Take the material below and reproduce, word for word, only the lines from the line with "Task: Click the" through the line with "Screen dimensions: 850x680".

::: Data for review

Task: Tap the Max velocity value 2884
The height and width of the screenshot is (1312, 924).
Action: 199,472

::::::
::: Data for review

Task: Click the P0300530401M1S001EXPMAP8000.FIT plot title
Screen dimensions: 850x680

::::::

## Task answer
Task: Click the P0300530401M1S001EXPMAP8000.FIT plot title
Screen dimensions: 850x680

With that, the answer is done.